What is a PDF file?
Today, most scanned paper documents are stored in digital image (rather than text) format. These scans are usually saved as PDFs (Portable Document Format), a universal file format for document exchange. PDF files can viewed, navigated, and printed on most computers and operating systems by anyone using free Adobe Acrobat Reader™ or other similar software.
Simple and Searchable PDF Files
PDF files make it possible to search, annotate, publish, and archive historical information in a digital environment. However, PDF files come in two format types: Simple PDF files and Searchable PDF files.
Simple PDF files do not have searchable text and each page is saved as an image. These files are often used to record artwork, handwritten manuscripts, and light text documents.

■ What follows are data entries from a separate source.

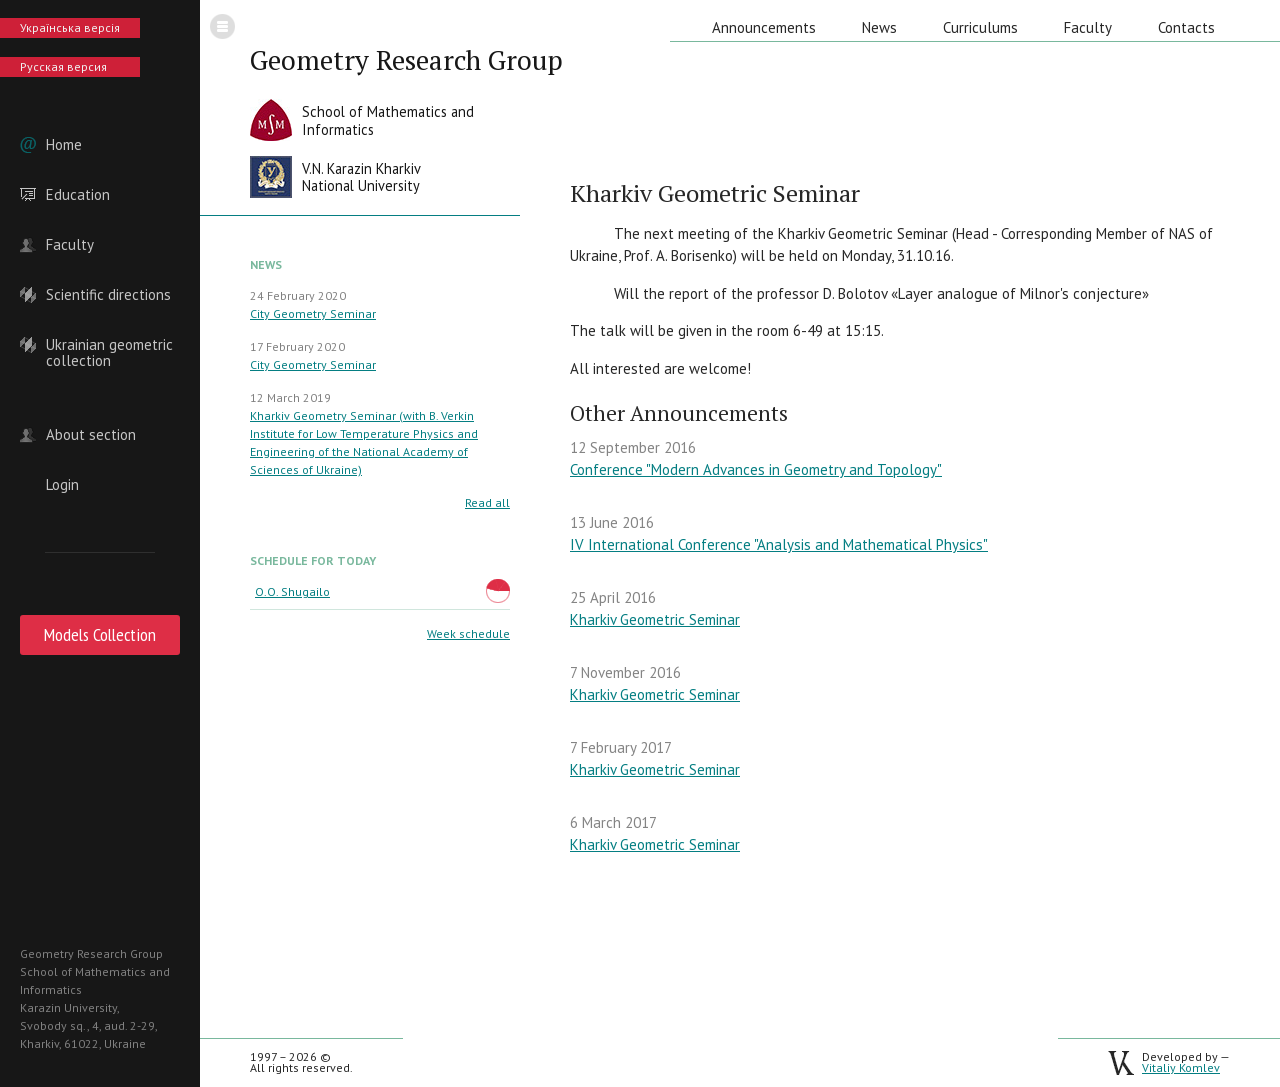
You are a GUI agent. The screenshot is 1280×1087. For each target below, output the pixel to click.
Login (62, 485)
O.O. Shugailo (292, 591)
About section (91, 435)
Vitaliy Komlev (1181, 1067)
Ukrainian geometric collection (109, 345)
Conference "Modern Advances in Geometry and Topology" (756, 469)
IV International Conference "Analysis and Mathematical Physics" (779, 544)
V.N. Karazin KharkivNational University (361, 177)
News (879, 27)
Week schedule (468, 633)
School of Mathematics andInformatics (388, 120)
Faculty (70, 245)
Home (64, 145)
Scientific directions (108, 295)
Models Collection (100, 634)
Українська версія (70, 27)
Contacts (1186, 27)
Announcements (764, 27)
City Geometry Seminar (313, 313)
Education (78, 195)
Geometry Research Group (406, 60)
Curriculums (980, 27)
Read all (487, 502)
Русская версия (63, 66)
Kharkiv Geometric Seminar (655, 619)
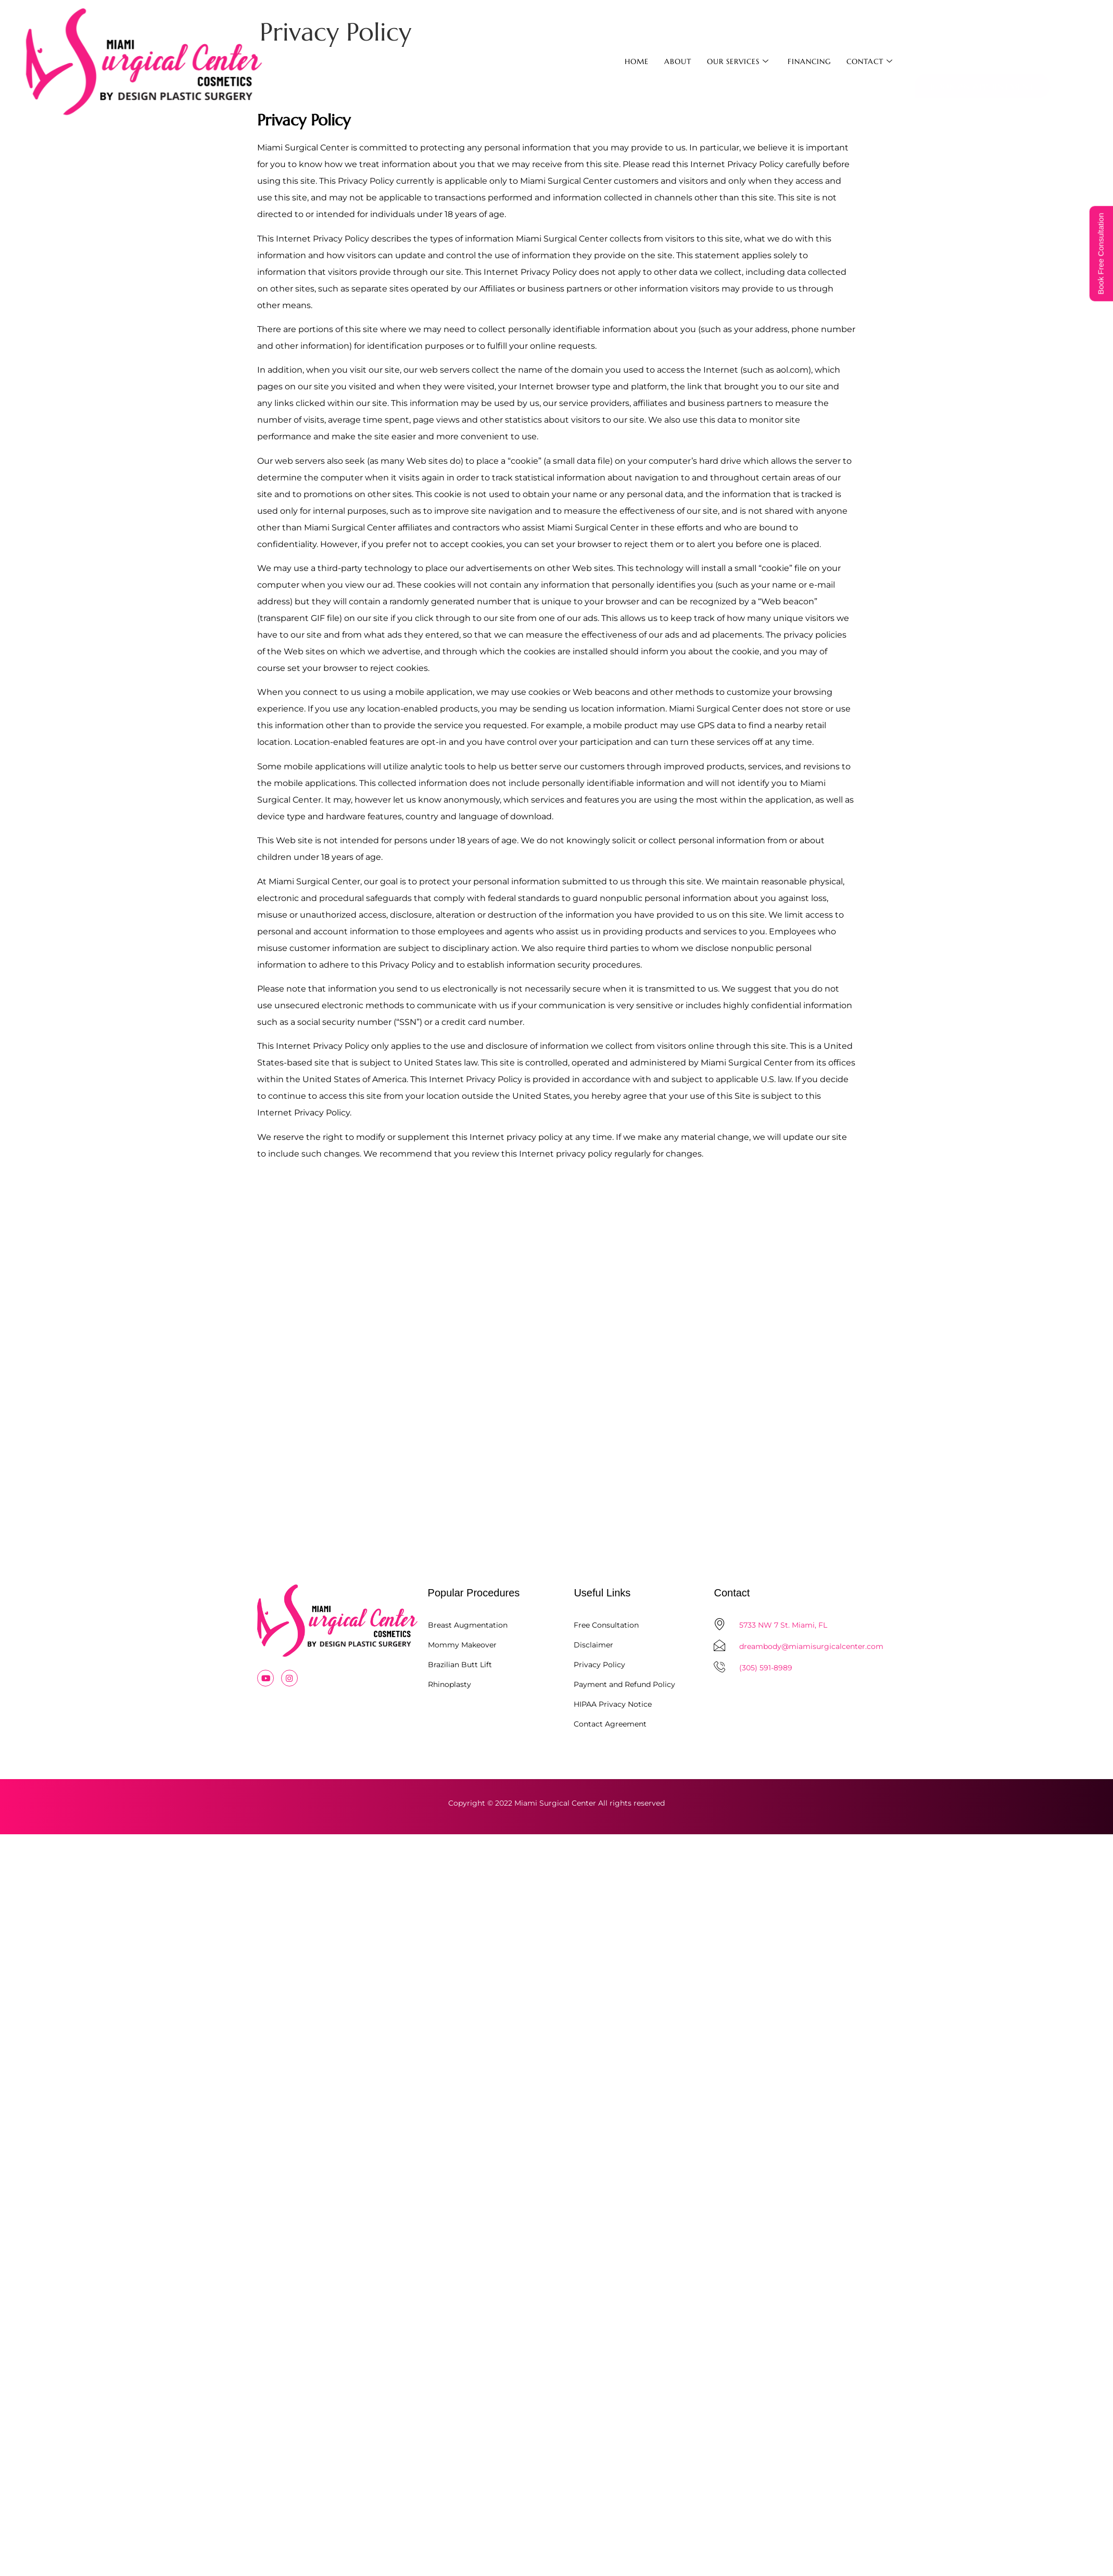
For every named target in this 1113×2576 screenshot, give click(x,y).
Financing (809, 61)
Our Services (738, 61)
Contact (869, 61)
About (677, 61)
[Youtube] (265, 1678)
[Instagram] (289, 1678)
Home (637, 61)
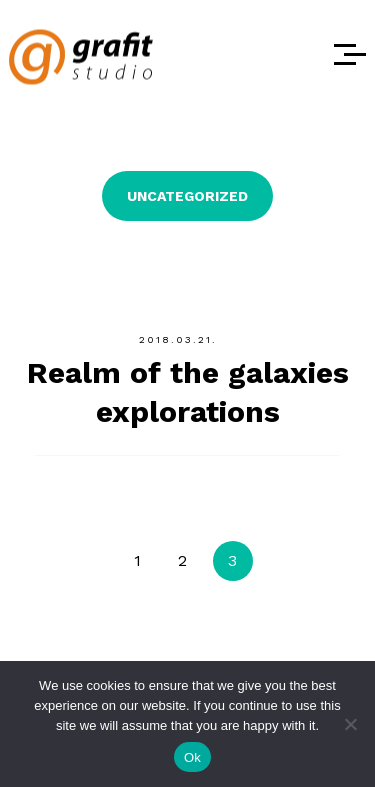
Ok (192, 757)
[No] (350, 724)
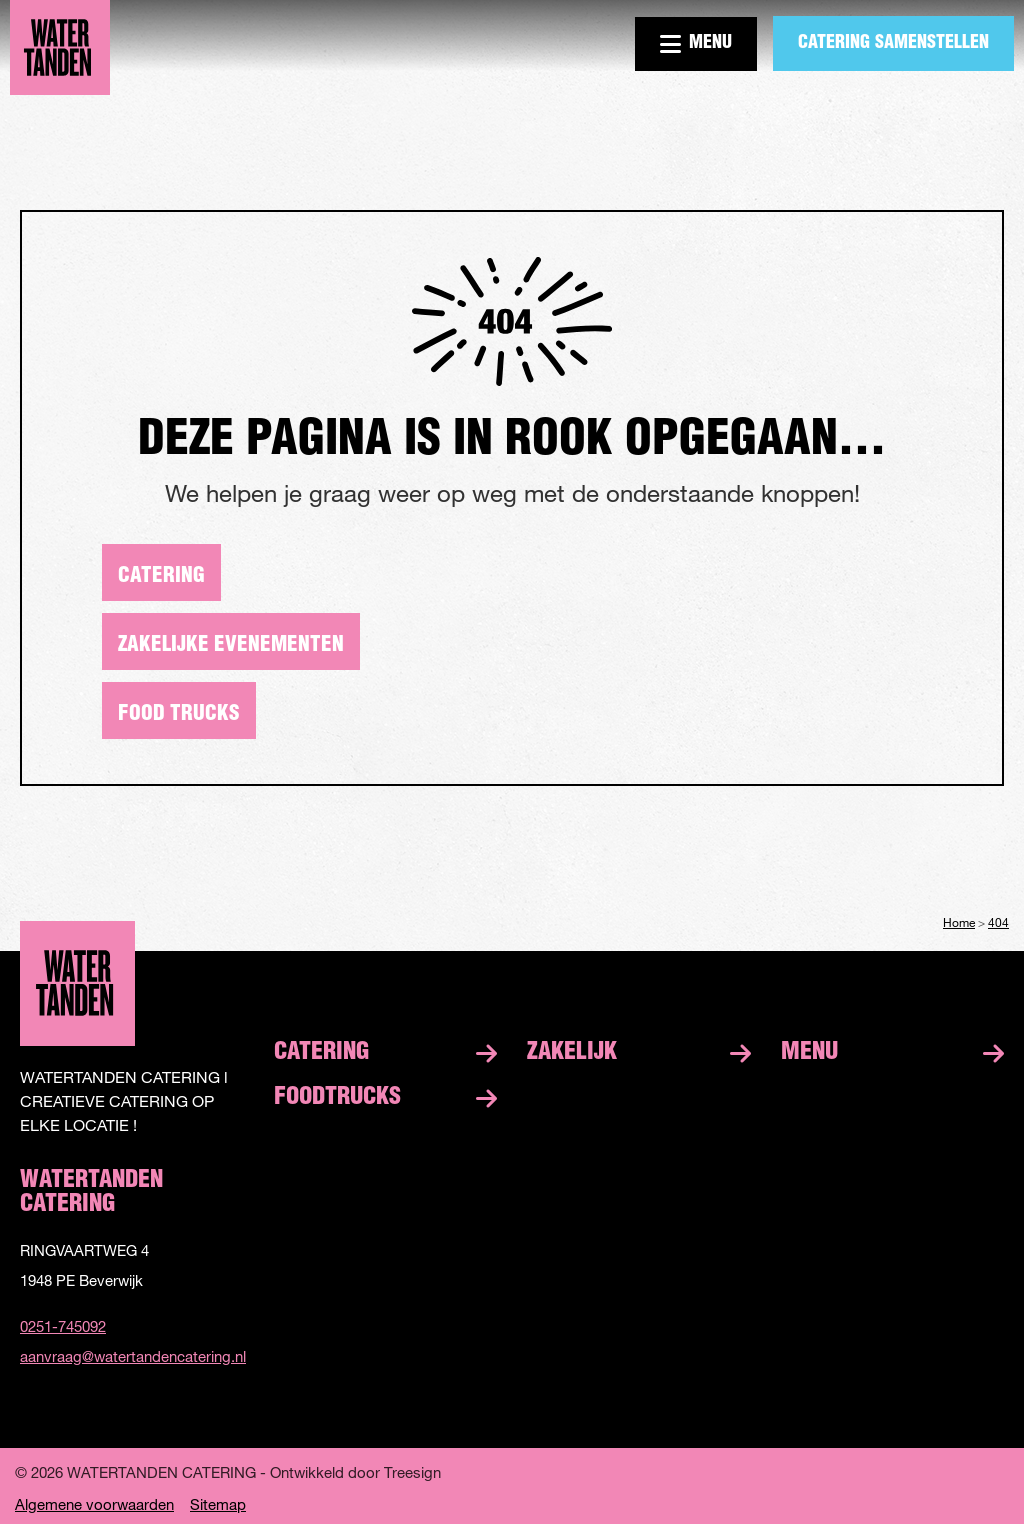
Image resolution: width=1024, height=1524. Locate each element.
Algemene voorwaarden (94, 1504)
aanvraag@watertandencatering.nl (132, 1356)
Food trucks (179, 714)
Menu (696, 44)
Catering (161, 576)
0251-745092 (63, 1326)
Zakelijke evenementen (231, 645)
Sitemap (218, 1504)
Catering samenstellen (893, 43)
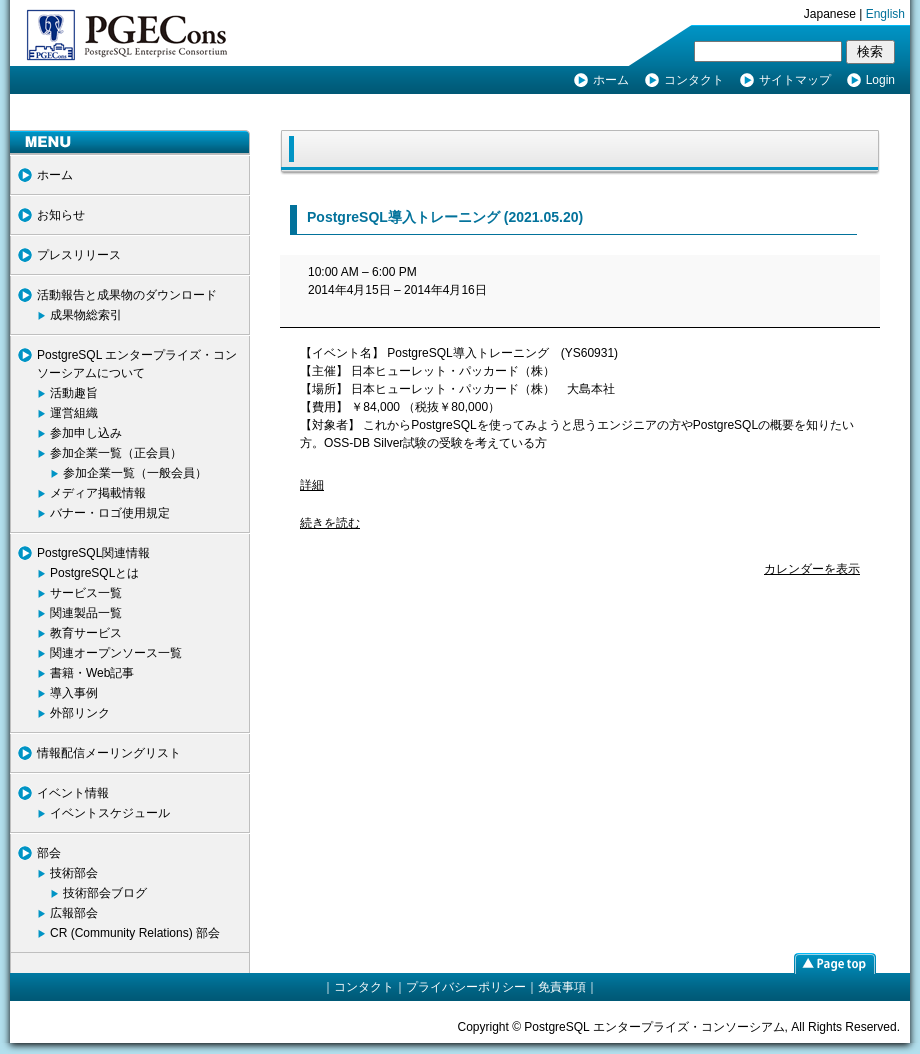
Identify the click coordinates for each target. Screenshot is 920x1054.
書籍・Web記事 (92, 673)
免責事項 (562, 987)
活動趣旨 (74, 393)
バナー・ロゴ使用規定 (110, 513)
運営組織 (74, 413)
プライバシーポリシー (466, 987)
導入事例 (74, 693)
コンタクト (694, 80)
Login (880, 80)
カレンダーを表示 (812, 569)
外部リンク (80, 713)
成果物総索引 (86, 315)
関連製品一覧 (86, 613)
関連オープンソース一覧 (116, 653)
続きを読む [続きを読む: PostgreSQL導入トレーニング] (330, 523)
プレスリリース (79, 255)
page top (835, 963)
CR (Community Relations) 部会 (135, 933)
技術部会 (74, 873)
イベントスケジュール (110, 813)
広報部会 (74, 913)
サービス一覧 (86, 593)
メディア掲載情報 (98, 493)
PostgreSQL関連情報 (93, 553)
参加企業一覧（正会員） (116, 453)
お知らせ (61, 215)
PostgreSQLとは (94, 573)
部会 (49, 853)
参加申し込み (86, 433)
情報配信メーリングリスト (109, 753)
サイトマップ (795, 80)
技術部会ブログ (105, 893)
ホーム (611, 80)
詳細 (312, 485)
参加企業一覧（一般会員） (135, 473)
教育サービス (86, 633)
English (885, 14)
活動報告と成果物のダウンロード (127, 295)
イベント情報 (73, 793)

Searchable PDF files add a text layer beneath the image. The file retains the look of the original page while enabling users to search the text contained in the document. This is made possible through Optical Character Recognition (OCR). Use the Search feature of the application to find words, phrases, or other strings of text or characters. Like a word processing program, you can highlight text, copy it, and paste text into another document.
The OCR process provides text accuracy of 97 to 99 percent on clean documents set in modern type. However, when scanning old, often torn or stained historical documents with faded (or crooked) type, the rate of accuracy is much lower. This often creates problems when pasting text into another document, and text may appear garbled or incomplete.